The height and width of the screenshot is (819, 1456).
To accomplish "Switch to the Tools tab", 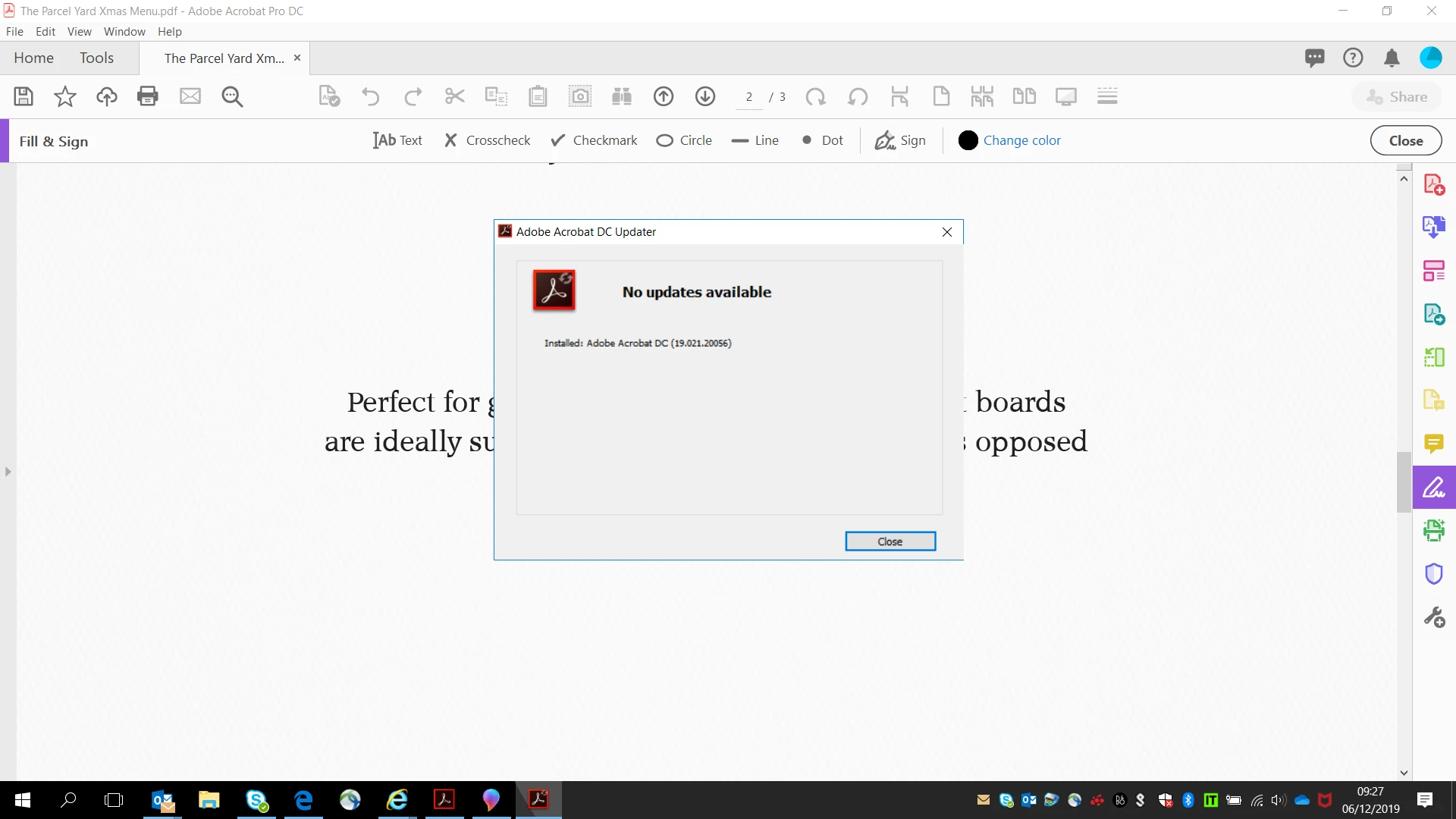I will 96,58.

* * *

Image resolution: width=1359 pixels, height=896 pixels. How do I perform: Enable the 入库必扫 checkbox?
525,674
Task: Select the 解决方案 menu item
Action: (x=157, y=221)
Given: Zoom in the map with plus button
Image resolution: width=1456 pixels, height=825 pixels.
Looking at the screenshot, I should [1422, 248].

--

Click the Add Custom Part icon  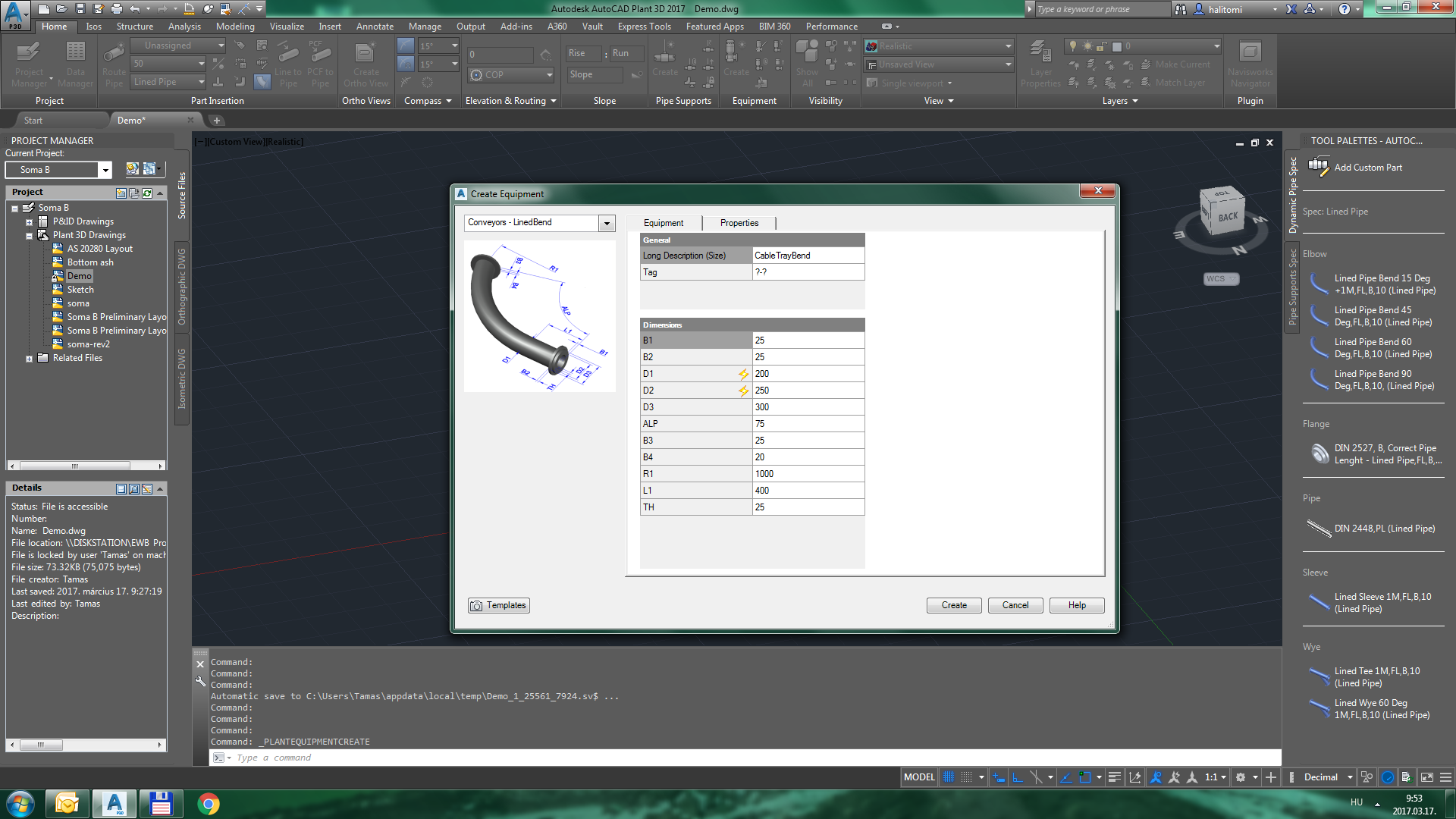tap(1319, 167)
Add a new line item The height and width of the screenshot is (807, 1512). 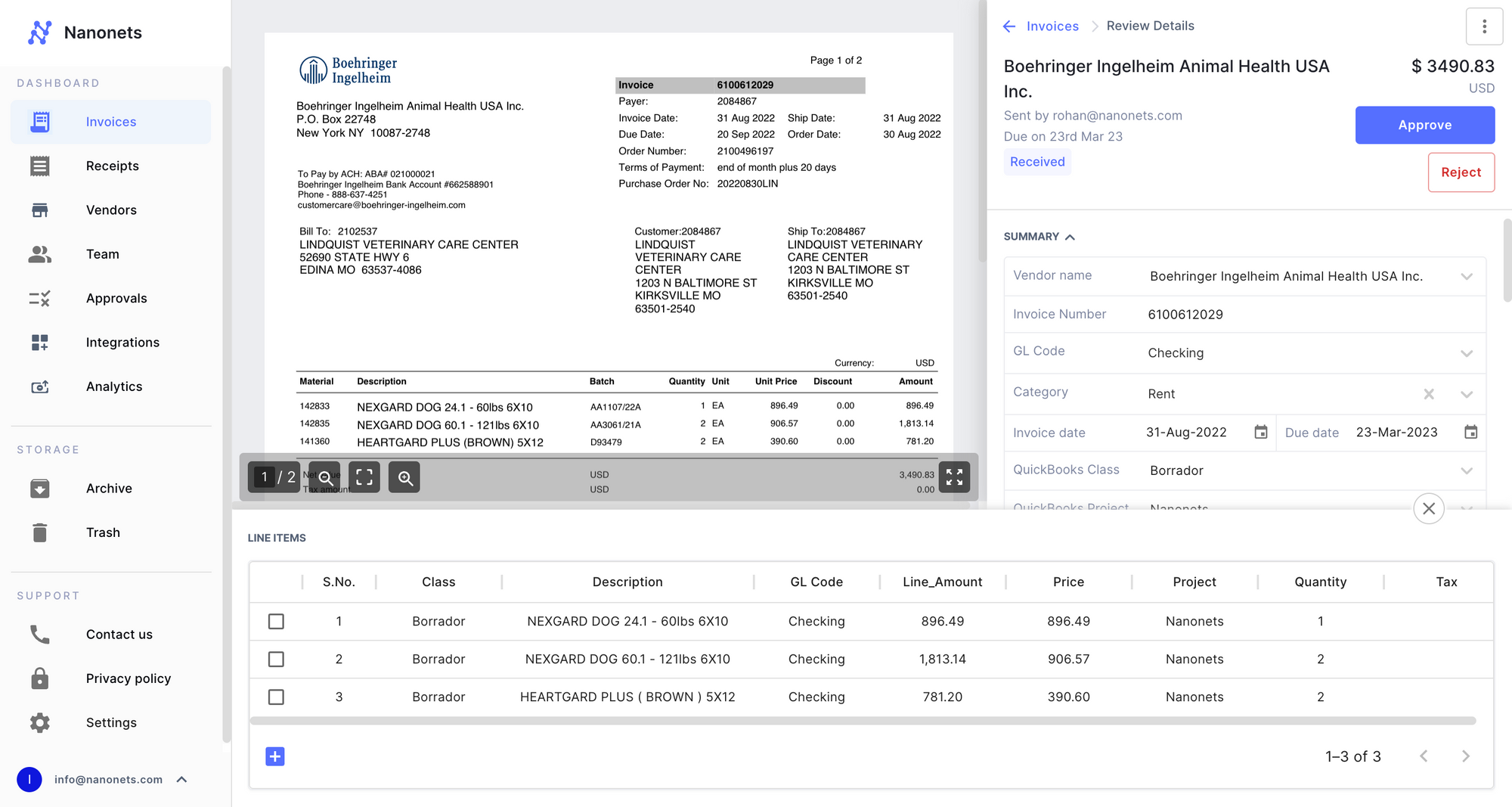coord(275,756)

▶ _Requirement_
For this exercise, please output exactly the lines above starting at the line with "Image resolution: width=1359" and ending at the line with "Given: Zoom in the map with plus button", ends included.

▶ _Solution to this task_
Image resolution: width=1359 pixels, height=896 pixels. How do I perform: Enable the 入库必扫 checkbox?
525,674
Task: Select the 解决方案 menu item
Action: (x=157, y=221)
Given: Zoom in the map with plus button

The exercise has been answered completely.